The Discovery of Kalyke
The moon of Kalyke was first identified on November 23, 2000, when astronomers at the University of Hawaii’s Mauna Kea Observatory identified a series of smaller moons around the rings of the planet. Kalyke was discovered as part of a search of the rings of Jupiter led by Scott S. Shepherd, David C. Jewitt. Yanga R. Fernandez and Eugene Magnier would reveal many of the moons that had previously remained hidden for centuries.
A Part of the Carme Group of Moons
Kalyke has been classified as part of the Carme group of moons that are believed to have a common origin. To date, more than 20 moons have been discovered with the original asteroid Carme thought to still be orbiting Jupiter with around 99 percent of its material still in place.

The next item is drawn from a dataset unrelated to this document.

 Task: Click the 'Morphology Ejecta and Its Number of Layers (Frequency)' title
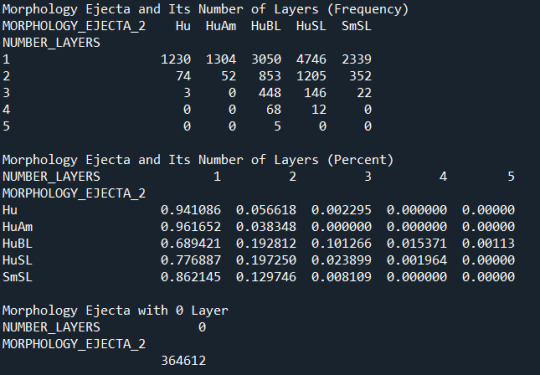click(205, 9)
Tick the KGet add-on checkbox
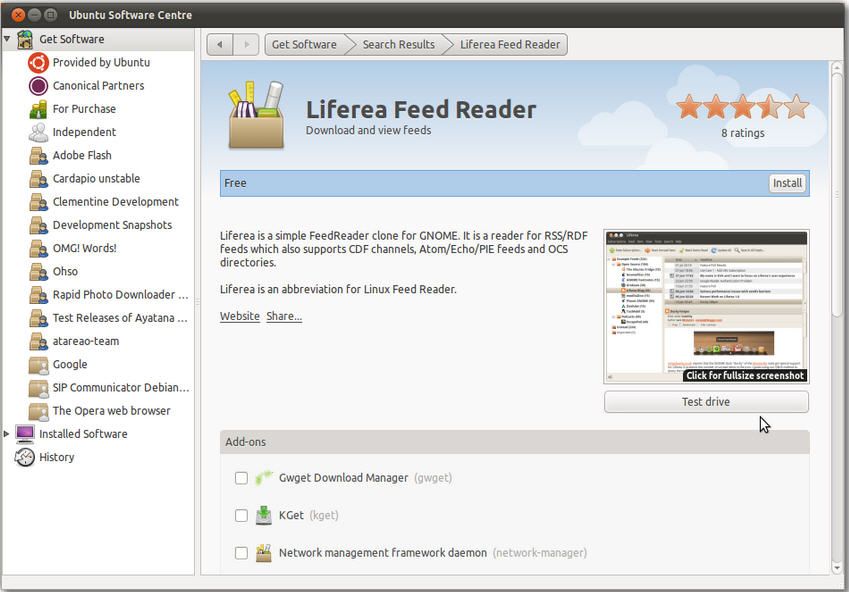Screen dimensions: 849x592 pos(241,516)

Most astronomers believe Carme was dragged into orbit around Jupiter when it was an asteroid that traveled too close to the planet. It is not clear if a collision took place within the orbit of Jupiter or before leading to the material breaking apart and frming smaller moons such as Kalyke.
A Retrograde Orbit
The orbit of Kalyke is not a traditional circle but instead is described as eccentric. An eccentric orbit is best described as moving closer and further from the surface of Jupiter as the moon moves around the largest planet in our solar system. Kalyke moves in an orbit that is an average of 14.6 million miles from the surface of Jupiter taking around 742 Ear5th days to complete a single orbit of the planet. The orbit of Kalyke is retrograde, meaning the moon orbits in the opposite direction to the movement of the planet of Jupiter as it spins around the Sun. All the members of the Carme group of moons move in a retrograde orbit as part of the characteristics of the group of moons.
The Characteristics of Kalyke
The characteristics of the Jovian moon, Kalyke include its distinguishing deeper red color than the other members of the Carme group that are characterized by a lighter red color. The size and shape of Kalyke have been difficult to determine because of the brightness of Jupiter and the distance to the planet. Calculations have stated Kalyke is approximately 1.6 miles in radius with the shape of the moon remaining irregular because of its small nature.
Giving Kalyke its name
The naming of Kalyke has taken a number of steps to complete with the moon initially named by the team of astronomers discovering it as S 2000/J2. Jupiter’s moons are also numbered using roman numerals with Kalyke known as Jupiter XXIII before being given its official name. As with the other moons of Jupiter, Kalyke is named after a figure from Greek mythology, in this case, the mother of Endymion.